Ce lundi, le président américain a lancé une menace belliqueuse contre le Groenland : « Le monde ne sera pas en sécurité tant que nous n’aurons pas un contrôle total et absolu sur le Groenland. » De leur côté, le ministre danois de la Défense, Troels Lund Poulsen, et la ministre des Affaires étrangères du Groenland, Vivian Motzfeldt, ont rencontré aujourd’hui à Bruxelles le secrétaire général de l’OTAN, Mark Rutte.
L’Union européenne, bombant le torse, envisage des mesures de rétorsion tarifaires aux menaces de droits de douane que Trump promet d’infliger aux pays qui s’opposeraient à son expansionnisme au Groenland. Dans un élan d’audace, les dirigeants de l’UE évoquent même l’idée de rompre l’accord commercial signé cet été avec les Etats-Unis. Mais on peut légitimement douter que tout cela aille bien loin, les dirigeants européens ayant l’habitude de se coucher devant leurs homologues américains.

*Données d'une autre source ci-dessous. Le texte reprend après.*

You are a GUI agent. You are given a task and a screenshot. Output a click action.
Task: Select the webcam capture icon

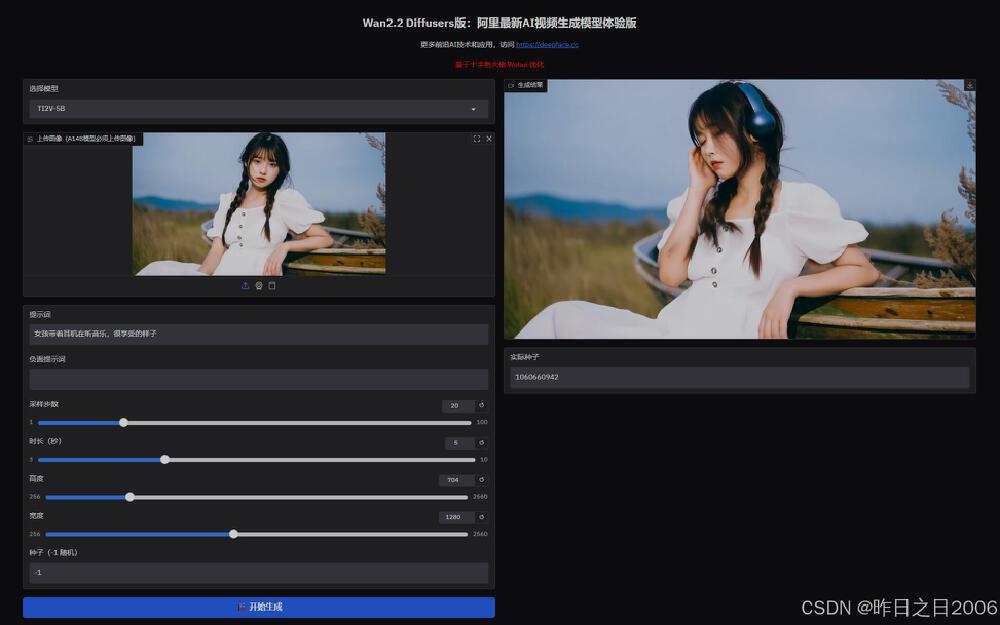click(258, 285)
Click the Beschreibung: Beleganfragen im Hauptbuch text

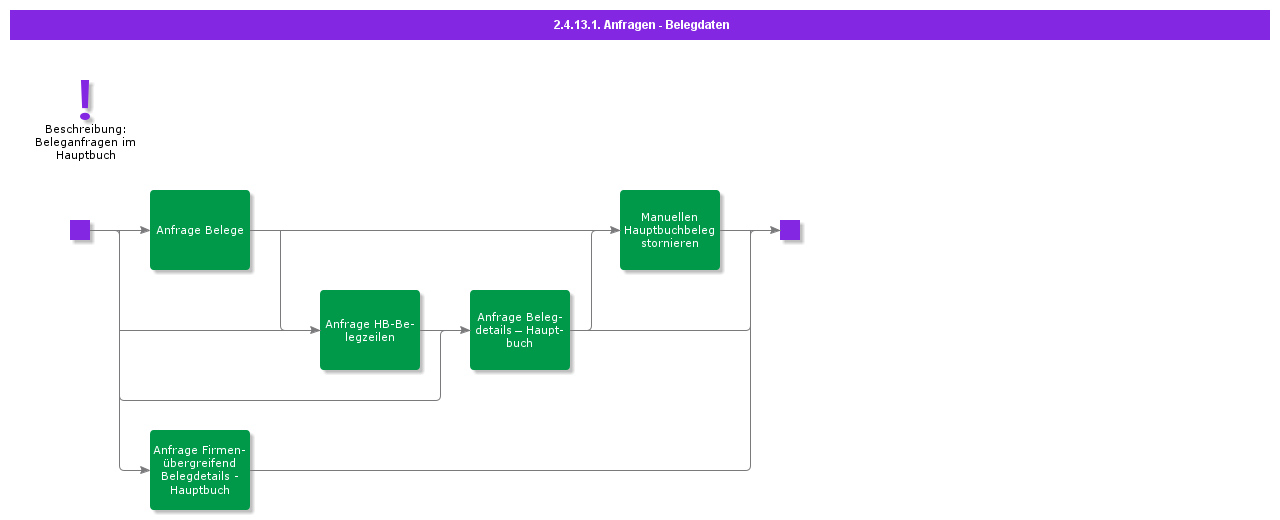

Le chancelier allemand Merz souhaite rencontrer Trump à Davos
Quant au chancelier allemand Friedrich Merz (CDU), il aimerait s’entretenir directement avec le président américain Donald Trump mercredi, au Forum économique mondial de Davos.
Un sommet spécial de l’UE sur l’escalade de la situation au Groenland et les menaces des États-Unis aura lieu jeudi soir à Bruxelles.
Les droits de douane relancent le débat sur les réserves d’or allemandes
L’agitation géopolitique autour du Groenland a relancé en Allemagne le débat sur la gestion des réserves d’or allemandes détenues aux États-Unis. « Actuellement, les États-Unis ne sont pas un partenaire fiable de l’UE », a déclaré lundi à Reuters Achim Wambach, président du Centre de recherche économique européen (ZEW).
Dans ce contexte, il convient de réévaluer les dépendances à l’égard des États-Unis. « Cela inclut également une analyse des dépendances découlant du stockage des réserves d’or allemandes aux États-Unis. »
Une histoire qui dérape
Le Groenland est un territoire autonome du Danemark. En 1951, Washington et Copenhague, outre leurs obligations au sein de l’OTAN, ont signé le Traité de défense du Groenland. Aux termes de ce traité, les États-Unis s’engageaient à défendre l’île contre toute agression.